▶ _Task goal_
The answer must consist of each line below that holds the word "agent", copied as it stands.

▶ _Provided information_
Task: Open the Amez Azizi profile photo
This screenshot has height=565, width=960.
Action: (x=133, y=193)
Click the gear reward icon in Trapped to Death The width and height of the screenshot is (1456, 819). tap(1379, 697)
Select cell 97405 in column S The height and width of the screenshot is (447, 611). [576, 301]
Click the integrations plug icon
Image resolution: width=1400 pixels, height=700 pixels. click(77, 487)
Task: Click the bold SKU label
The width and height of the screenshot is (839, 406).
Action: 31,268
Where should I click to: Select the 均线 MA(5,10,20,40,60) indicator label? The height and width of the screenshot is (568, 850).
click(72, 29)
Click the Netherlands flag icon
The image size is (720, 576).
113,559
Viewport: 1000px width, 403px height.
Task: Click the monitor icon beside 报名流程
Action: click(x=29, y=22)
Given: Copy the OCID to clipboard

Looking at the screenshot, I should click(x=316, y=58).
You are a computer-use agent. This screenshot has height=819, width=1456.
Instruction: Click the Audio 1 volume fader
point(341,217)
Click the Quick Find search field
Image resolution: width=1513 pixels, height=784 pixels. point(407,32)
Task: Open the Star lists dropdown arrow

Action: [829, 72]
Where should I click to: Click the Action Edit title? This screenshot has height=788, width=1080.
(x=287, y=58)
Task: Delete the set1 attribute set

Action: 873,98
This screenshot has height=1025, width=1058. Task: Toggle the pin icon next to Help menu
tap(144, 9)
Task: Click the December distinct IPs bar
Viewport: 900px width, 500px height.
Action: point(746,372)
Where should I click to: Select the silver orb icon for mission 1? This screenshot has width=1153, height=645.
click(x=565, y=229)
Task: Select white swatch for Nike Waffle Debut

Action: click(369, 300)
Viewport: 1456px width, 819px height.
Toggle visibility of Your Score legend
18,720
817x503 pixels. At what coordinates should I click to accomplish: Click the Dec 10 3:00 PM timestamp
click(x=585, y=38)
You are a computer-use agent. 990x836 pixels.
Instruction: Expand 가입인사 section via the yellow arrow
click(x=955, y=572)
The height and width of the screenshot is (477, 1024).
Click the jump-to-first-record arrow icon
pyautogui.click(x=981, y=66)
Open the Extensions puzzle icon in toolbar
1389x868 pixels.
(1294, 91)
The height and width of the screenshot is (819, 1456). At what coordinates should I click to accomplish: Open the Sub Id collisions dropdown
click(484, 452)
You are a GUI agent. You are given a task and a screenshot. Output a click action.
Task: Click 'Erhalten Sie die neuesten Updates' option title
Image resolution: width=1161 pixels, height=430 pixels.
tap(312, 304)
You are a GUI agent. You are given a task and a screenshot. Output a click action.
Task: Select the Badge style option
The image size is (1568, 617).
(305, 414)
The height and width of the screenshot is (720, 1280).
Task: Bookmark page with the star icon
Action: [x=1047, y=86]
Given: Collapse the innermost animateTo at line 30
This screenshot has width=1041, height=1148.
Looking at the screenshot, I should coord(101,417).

▶ _Task output_
You are a computer-use agent. This screenshot has height=819, width=1456.
You are a computer-use agent. 990x836 pixels.
You are a GUI agent. You are given a task and a screenshot. Output a click action.
You are a GUI agent. You are given a task and a screenshot. Output a click action.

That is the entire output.